[[ TEXT PASSAGE, beginning ]]

In the Middle Ages, the Catholic Church offered indulgences, letting people exchange donations for slips of paper that promised reduced time in purgatory after their death. Less controversially, today someone who over-indulges in the office tea supply might feel obliged to pay for a replacement box. Do carbon offsets more closely resemble the former or the latter?
There are many reasons why you might seek to offset part of your carbon footprint, whether it’s to assuage a general feeling of guilt for your lifestyle, to precisely cover the estimated emissions of a flight, or just to do something beneficial for the environment. Regardless of motivation, all these efforts are predicated on the belief that the money you paid truly will result in the removal of the promised amount of CO2 from the atmosphere. Otherwise, you’re paying for a lie—or at least getting a smaller box of tea than you ordered.
Finding out whether you've been lied to is genuinely difficult. Here’s what you need to know.
Downshifting the carbon cycle
Carbon dioxide in the atmosphere is part of a bio-geo-chemical dance called the carbon cycle. Carbon regularly changes form and area code, cycling among the atmosphere, oceans, ecosystems, and even bedrock. Plants take carbon atoms from CO2 in the air to grow. Herbivores consume plants and exhale the carbon as CO2 again. Weathering rocks pull CO2 out of the air. Volcanoes release it into the atmosphere. These are just some of many exchanges in the carbon cycle.

[[ TEXT PASSAGE, end ]]
[[ AVAILABLE DATA, beginning ]]

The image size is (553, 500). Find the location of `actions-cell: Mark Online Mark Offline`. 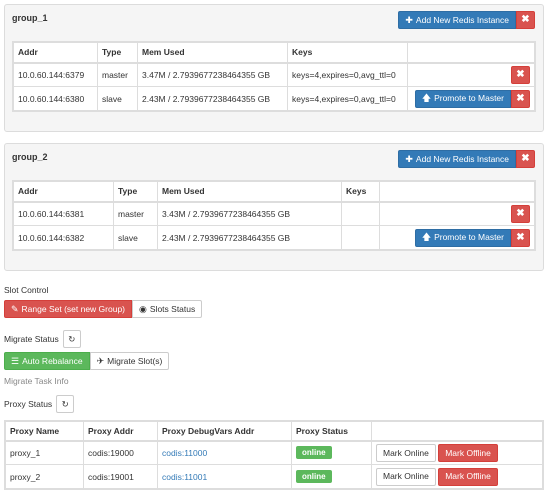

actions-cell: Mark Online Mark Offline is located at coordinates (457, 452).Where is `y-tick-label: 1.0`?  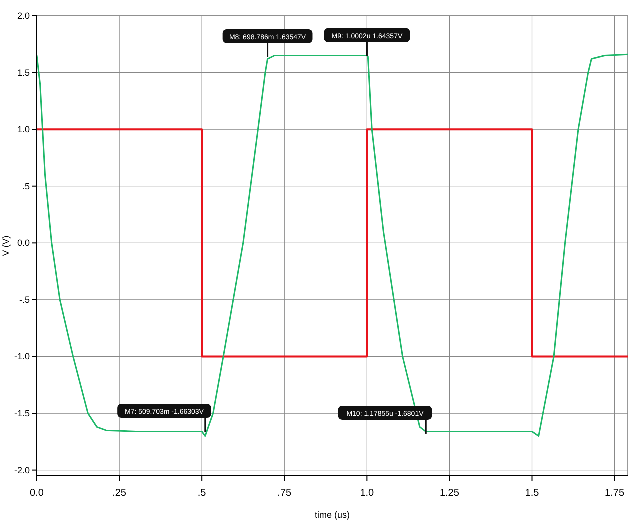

[[ AVAILABLE DATA, end ]]

EXERCISE DETAILS ->
Write out the passage on carbon offsets above from "In the Middle" up to and including "or the latter?", word for word.

RESULT OF THE TASK ->
In the Middle Ages, the Catholic Church offered indulgences, letting people exchange donations for slips of paper that promised reduced time in purgatory after their death. Less controversially, today someone who over-indulges in the office tea supply might feel obliged to pay for a replacement box. Do carbon offsets more closely resemble the former or the latter?